RELEASE EMBARGO DATE: MAY 1, 2013 AT 9 AM
Panel: Democracies in Southeast Asia (Grand BallroomⅠ)
Date/Time: Wednesday, May 1, 2013 / 15:30-16:45
Talking Points for: Lee Jaehyon, The Asan Institute for Policy Studies
In many ways, democracy in Southeast Asia is interesting. Most of all, we can find such a variety of democracy or authoritarianism in this part of the world, ranging from one-party system, pseudo-absolute monarchy, military rule (until recently), one party dominance, semi-democracies, to democracies. True to ‘unity in diversity,’ an ASEAN slogan, the region contains such diverse forms. Malaysia and Singapore provide one of the most interesting cases ? enduring semi-democracies, one defying full democratic transition despite substantial economic development. Of course there are ups and downs in these regimes, which invite debates for enduring, particular types of democracy or for the prevalence of universal democracy, depending on current regime’s electoral performances, without a clear-cut conclusion.

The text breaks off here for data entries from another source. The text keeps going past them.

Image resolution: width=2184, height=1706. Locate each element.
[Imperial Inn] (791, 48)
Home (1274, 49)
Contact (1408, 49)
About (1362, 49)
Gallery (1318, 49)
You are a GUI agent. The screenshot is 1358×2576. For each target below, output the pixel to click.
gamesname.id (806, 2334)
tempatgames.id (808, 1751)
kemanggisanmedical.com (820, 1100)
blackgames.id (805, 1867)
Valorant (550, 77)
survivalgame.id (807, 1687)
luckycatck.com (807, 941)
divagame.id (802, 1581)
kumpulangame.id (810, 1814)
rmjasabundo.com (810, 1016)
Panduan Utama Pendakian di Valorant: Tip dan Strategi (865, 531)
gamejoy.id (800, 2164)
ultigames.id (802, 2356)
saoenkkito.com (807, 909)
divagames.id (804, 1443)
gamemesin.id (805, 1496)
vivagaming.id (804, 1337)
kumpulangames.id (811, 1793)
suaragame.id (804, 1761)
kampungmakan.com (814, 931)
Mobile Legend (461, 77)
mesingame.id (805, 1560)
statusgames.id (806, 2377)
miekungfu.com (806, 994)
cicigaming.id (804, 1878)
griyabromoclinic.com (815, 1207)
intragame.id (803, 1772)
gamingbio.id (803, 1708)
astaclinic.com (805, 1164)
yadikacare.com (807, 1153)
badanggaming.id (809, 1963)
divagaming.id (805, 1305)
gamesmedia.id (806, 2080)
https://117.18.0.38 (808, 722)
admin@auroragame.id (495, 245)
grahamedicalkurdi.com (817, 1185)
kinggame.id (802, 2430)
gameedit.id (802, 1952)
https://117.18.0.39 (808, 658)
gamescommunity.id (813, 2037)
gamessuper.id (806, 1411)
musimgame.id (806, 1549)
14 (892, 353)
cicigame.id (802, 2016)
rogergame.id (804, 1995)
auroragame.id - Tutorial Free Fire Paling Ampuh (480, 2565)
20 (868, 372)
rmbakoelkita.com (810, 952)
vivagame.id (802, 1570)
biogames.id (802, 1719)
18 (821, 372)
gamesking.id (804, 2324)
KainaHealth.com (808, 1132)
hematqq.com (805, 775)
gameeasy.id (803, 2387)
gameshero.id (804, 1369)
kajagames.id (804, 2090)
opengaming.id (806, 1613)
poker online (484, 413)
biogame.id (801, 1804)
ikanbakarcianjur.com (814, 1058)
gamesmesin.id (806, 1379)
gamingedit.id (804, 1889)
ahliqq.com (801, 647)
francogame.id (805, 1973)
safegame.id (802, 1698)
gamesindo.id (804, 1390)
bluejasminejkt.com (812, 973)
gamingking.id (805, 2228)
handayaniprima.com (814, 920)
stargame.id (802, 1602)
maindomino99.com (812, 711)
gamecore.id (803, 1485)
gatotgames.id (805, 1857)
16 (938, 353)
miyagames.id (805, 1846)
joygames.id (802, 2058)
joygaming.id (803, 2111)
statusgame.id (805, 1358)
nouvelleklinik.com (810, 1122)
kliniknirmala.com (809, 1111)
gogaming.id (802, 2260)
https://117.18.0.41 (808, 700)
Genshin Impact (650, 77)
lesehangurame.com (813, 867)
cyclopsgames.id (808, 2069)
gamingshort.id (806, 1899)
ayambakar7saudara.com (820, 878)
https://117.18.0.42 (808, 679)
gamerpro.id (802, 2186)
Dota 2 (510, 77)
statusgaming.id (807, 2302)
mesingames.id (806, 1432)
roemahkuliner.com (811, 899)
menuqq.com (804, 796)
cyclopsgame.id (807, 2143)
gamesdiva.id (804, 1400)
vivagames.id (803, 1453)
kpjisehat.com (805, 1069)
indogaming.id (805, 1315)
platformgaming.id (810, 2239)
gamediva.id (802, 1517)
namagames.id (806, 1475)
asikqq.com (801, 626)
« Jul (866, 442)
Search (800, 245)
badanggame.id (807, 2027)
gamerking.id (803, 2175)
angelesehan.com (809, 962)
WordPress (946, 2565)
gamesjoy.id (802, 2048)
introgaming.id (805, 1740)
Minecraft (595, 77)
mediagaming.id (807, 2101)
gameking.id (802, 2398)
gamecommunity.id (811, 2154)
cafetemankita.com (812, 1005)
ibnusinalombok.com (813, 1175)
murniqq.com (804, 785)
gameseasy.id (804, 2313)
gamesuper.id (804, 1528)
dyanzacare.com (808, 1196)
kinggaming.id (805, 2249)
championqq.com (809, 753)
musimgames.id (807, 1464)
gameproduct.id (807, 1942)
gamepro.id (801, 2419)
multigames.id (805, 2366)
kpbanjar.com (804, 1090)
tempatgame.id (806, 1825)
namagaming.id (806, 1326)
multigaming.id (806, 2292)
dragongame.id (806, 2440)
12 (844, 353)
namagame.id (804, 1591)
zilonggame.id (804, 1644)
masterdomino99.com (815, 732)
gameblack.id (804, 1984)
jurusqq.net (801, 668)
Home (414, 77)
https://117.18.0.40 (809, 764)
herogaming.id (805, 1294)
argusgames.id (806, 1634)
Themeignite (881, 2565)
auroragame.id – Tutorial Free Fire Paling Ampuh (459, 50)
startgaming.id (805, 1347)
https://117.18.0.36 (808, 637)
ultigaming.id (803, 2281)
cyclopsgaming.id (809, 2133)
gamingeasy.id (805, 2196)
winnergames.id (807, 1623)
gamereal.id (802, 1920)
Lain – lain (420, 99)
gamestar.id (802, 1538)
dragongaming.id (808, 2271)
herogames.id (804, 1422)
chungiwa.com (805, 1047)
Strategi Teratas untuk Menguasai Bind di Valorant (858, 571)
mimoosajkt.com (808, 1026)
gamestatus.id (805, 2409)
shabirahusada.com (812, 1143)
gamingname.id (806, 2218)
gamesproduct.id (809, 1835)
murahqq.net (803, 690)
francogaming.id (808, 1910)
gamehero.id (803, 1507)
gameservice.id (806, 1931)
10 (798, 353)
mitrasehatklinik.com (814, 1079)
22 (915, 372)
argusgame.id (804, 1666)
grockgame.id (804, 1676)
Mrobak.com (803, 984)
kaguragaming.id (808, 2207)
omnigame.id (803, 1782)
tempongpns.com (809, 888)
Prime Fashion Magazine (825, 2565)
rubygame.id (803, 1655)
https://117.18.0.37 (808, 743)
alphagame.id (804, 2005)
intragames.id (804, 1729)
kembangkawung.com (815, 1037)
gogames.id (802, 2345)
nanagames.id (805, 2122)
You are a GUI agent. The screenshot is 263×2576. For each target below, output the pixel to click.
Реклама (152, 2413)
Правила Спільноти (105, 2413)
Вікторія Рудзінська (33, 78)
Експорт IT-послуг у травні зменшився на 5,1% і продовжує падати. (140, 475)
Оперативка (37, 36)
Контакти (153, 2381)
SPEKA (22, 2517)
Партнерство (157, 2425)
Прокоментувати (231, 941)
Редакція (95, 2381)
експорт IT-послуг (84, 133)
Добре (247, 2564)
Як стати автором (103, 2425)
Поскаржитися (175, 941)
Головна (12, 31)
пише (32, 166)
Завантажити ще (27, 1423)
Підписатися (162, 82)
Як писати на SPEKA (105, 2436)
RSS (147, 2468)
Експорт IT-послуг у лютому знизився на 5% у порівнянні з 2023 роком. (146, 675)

Meanwhile, democracies Indonesia and the Philippines are another interesting case. Both democracies, at least at the moment, are not quite satisfactory in a few ways and invite a question ? why? In the case of the Philippines, we have to consider the underlying socio-economic contradiction in the Philippines society. Indonesia is still a new democracy, born some 10 years ago. Given the size (geographical, population), level of development (especially economic) and the depth of authoritarian penetration into the society before, we have to wait more to see fuller democracy in Indonesia. A new rising star, Myanmar, is the most interesting case at the moment. Still the political liberalisation in Myanmar is fragile, but the progress in the past two years is substantial. However, a word of caution is needed here. Myanmar has more obstacles ahead than behind to enter into democratisation, beyond liberalisation.